The example above assumed two tautomeric forms — if there were multiple tautomeric forms, each with small free energy differences, using a single dominant tautomer in solvent and complex may still represent only a minor fraction of the true equilibrium tautomer distribution.

### The study of tautomer ratios requires sophisticated experimental and computational approaches

The experimental study of tautomer ratios is highly challenging [11]. The small free energy difference and low reaction barrier between tautomers—as well as their short interconversion time—can make it nearly impossible to study specific tautomers in isolation. Also, tautomer ratios can be highly sensitive to pH, temperature, salt concentration, solvent and environment [9]. The majority of available quantitative tautomer data is obtained from NMR and UV-vis spectroscopy, in combination with chemometric methods [5]. Recently, efforts have been made to collect some of the experimental data and curate these in publicly available databases, specifically Wahl and Sander [12] and Dhaked et al. [13].
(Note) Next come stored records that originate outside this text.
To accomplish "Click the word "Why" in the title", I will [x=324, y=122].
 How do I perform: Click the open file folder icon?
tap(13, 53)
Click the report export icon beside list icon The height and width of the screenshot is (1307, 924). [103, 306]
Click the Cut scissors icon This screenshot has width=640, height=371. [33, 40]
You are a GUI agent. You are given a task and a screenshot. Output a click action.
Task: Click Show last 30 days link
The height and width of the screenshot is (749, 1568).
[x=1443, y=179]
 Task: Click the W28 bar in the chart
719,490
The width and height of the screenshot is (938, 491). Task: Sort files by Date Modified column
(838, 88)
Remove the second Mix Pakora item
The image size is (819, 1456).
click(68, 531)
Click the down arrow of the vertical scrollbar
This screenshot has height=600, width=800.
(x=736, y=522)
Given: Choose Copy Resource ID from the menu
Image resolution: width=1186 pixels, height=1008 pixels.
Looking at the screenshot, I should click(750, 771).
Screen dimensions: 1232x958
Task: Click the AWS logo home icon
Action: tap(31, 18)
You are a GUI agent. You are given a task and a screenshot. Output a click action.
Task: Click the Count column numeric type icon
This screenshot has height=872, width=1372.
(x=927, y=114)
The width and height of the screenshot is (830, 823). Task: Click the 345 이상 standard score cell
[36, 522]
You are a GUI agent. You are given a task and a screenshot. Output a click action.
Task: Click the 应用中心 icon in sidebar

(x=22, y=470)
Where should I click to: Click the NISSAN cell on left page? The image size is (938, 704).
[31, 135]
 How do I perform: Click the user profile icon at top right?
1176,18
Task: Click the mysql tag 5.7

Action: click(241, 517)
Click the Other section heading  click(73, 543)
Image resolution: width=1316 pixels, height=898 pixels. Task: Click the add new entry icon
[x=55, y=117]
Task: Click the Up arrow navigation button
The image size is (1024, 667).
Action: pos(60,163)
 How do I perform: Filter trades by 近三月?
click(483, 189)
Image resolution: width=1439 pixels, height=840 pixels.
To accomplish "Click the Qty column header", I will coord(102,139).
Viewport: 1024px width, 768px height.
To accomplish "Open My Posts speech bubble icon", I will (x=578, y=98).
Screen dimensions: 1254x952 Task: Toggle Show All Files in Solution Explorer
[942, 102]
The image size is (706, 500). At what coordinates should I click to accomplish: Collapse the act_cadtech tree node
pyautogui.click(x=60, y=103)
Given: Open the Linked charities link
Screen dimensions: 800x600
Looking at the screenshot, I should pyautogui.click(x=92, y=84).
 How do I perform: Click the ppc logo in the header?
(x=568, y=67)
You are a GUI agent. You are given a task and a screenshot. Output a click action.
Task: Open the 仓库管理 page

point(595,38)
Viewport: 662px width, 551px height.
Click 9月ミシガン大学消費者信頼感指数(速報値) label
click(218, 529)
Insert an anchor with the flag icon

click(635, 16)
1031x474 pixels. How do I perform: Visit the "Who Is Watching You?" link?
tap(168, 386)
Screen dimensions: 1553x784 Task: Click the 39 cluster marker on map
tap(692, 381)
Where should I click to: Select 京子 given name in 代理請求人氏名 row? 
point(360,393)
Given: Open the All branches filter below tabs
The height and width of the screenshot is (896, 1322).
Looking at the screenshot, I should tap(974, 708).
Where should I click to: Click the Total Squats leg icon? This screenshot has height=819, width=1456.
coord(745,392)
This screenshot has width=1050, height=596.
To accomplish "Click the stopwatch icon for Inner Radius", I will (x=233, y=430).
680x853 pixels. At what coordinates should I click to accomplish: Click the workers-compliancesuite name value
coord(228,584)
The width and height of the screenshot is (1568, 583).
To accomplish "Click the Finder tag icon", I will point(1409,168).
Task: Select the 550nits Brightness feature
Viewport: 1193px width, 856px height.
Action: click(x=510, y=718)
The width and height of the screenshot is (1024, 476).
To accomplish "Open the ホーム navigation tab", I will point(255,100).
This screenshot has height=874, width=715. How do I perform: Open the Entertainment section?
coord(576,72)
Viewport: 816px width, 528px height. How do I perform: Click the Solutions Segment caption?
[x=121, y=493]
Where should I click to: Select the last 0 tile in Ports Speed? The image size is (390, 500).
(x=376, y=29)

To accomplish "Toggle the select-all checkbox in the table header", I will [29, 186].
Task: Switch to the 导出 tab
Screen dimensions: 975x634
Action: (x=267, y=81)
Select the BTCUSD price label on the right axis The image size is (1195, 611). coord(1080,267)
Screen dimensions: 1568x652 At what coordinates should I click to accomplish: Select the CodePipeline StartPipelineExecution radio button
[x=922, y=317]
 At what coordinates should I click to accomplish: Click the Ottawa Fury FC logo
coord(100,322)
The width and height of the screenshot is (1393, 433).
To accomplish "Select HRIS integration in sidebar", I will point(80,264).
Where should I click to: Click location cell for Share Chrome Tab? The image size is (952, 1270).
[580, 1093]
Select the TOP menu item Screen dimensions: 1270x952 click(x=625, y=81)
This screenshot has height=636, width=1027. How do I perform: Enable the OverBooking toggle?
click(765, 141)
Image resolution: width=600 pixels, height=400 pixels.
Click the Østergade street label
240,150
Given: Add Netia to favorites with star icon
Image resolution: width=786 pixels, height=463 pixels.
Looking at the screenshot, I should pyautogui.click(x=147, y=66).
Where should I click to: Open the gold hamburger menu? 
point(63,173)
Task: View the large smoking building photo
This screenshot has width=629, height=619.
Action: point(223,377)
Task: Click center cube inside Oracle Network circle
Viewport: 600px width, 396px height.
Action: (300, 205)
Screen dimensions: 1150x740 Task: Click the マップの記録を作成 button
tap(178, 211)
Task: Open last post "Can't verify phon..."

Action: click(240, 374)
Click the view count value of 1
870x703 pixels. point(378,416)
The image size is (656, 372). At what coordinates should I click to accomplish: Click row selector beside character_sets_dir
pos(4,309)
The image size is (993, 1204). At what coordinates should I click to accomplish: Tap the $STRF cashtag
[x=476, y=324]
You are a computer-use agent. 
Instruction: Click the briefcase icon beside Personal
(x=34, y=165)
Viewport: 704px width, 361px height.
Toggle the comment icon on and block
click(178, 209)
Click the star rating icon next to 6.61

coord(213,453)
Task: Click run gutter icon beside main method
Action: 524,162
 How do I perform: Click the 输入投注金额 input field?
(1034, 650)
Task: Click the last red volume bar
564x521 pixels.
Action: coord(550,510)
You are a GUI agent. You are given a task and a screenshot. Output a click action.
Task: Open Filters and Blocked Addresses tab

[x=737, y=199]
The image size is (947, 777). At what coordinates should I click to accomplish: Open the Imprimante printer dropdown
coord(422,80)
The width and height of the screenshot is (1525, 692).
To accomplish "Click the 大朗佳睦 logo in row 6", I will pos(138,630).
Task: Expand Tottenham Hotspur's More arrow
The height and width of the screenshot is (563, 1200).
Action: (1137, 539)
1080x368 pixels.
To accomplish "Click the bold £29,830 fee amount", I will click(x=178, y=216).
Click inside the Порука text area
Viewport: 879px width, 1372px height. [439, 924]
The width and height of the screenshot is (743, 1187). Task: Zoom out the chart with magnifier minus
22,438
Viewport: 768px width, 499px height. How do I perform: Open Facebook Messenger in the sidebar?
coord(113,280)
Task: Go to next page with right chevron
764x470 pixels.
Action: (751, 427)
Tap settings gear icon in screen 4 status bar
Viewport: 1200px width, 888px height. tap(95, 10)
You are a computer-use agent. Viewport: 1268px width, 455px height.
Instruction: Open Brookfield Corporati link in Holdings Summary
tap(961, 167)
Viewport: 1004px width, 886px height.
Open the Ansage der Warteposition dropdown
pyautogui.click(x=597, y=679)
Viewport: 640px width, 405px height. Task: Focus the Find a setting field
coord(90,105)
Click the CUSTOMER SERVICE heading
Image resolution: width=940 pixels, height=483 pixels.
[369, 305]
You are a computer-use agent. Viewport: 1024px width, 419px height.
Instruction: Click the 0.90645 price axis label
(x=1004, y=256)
In the absence of a reliable, cheap, and fast experimental protocol to characterize tautomeric ratios for molecules, there is a need for computational methods to fill the gap. And — even if such a method exists — predicting tautomer ratios of molecules that are not yet synthesized motivates the development of theoretical models. Computational methods themselves have a great need for defined tautomer ratios. Most computational methods use data structures in which bond types and/or hydrogen positions have to be assigned a priori and remain static during the calculation, introducing significant errors if an incorrect dominant tautomer is chosen [14]. This is true for a wide variety of methods including molecular dynamics/Monte Carlo simulations (and free energy calculations based on them), quantum chemical calculations (heat and energy of formation, proton affinities, dipole moments, ionization potentials (e.g. Civcir [15])), virtual screening [16], QS/PAR, docking, many molecular descriptors, and pKa/logD/logP calculations [9].

In the last 20 years, a multitude of different studies (see Nagy [17, 18] for a good overview) have been conducted using a wide variety of methods ranging from empirical (e.g. Milletti et al. [16]), force field based [19] to quantum chemical calculations [20] to investigate tautomer ratios in solution (or, more generally, proton transfer).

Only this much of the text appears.